Bu proje kasamında, bölgenin kamusal imajının oluşturulması için çalışan ve bölgeye kendine özgü bir kimlik kazandırmayı amaçlayan bir İletişim Grubu, ve amacı; doğan iş imkanı ve temizlik görevlisinden en üst düzey yöneticiye kadar her alanda oluşan personel gereksinimini, öncelikli olarak çevre yerleşimlerden karşılamak olan Ortak Çıkar Proje Grubu da bulunmaktadır.

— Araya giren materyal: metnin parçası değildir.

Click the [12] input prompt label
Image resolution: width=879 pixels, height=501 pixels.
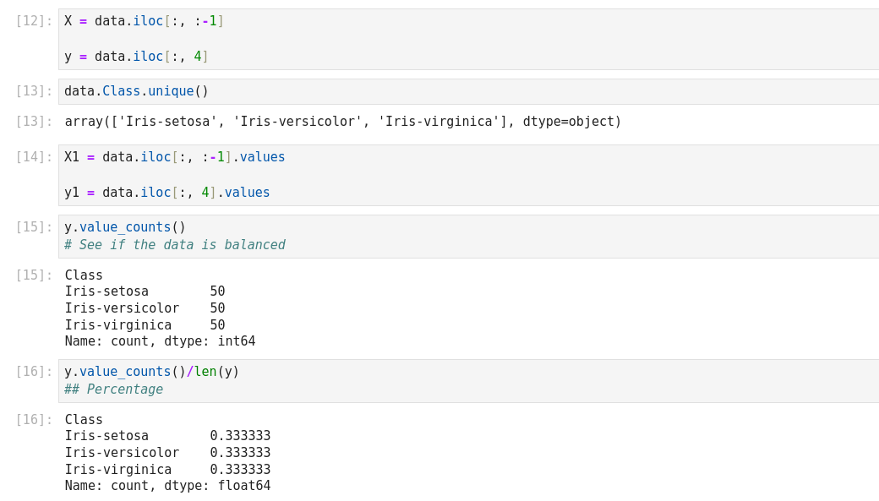tap(34, 21)
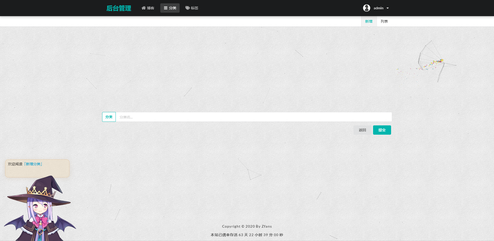Click the Copyright 2020 By Zfans footer
Image resolution: width=494 pixels, height=241 pixels.
point(247,226)
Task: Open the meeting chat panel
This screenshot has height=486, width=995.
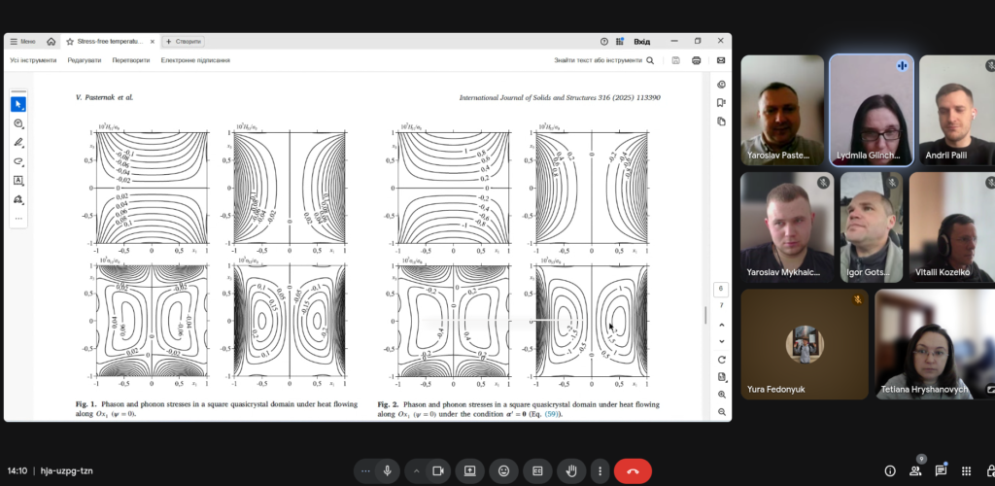Action: click(x=941, y=470)
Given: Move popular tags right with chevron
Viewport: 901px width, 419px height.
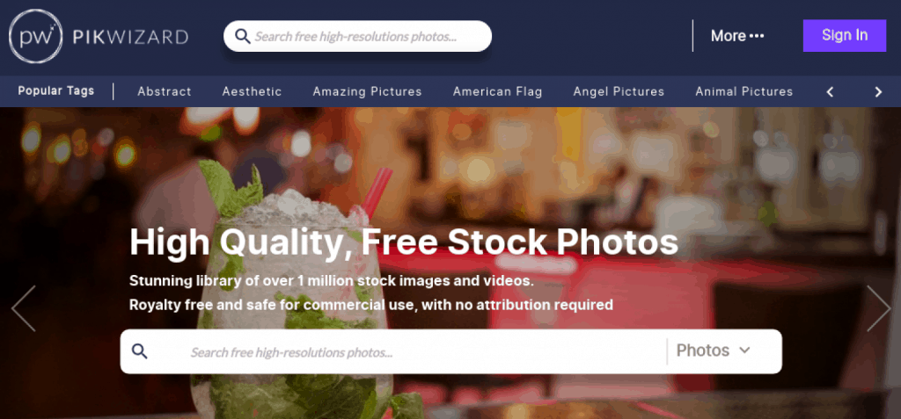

Öne Çıkan Mimari Projeler:
Erick van Egeraat - Ichtus Koleji:
1998-2000 / 19.945 m ²
Ichtus Yüksek Okulu, cam ağırlıklı modern bir tasarımdır. En ileri enformasyon ve iletişim teknolojileri ile donanmış olan yapı, kolayca bölümlendirilebilme özelliği ile esnek bir çalışma mekanı sunar. Ayrıca, bir multimedya kütüphane, kantin ve stüdyosu mevcuttur. Giriş katında, öğrenci ve çalışanların yanısıra çevrede yaşayanlar tarafından da kullanılan servis hizmetleri bulunur. Proje kapsamında yeni mezunların kendi işlerini kurabilecekleri imkanlar da düşünülmüştür. Dolayısıyla, yapı kamuya açıktır ve giriş katındaki fonksiyonlar ile çevreyle de etkileşimlidir. Yapının arka tarafında da kapalı bir avlu bulunmaktadır.
Kentsel ölçekte çevre rıhtım dokusuna uyum sağlayan yapı, tipoloji olarak da geç 19. erken 20. yüzyıl endüstriyel mimarlığı ile benzeşir. Giriş katında çevre yapıların arkadlarını devam ettiren yapının daha özelleşmiş kamusal alanları ilk üç katta yer alırken sınıflar üst altı kata yerleştirilmiştir. Güney cephesi boyunca yükselen atrium, okulun çekim noktasını oluşturur. Malzeme olarak açıklığın, maksimum esnekliğin ve manzaranın ifadesi olarak, kobalt mavisi film ve berrak cam kullanılmıştır.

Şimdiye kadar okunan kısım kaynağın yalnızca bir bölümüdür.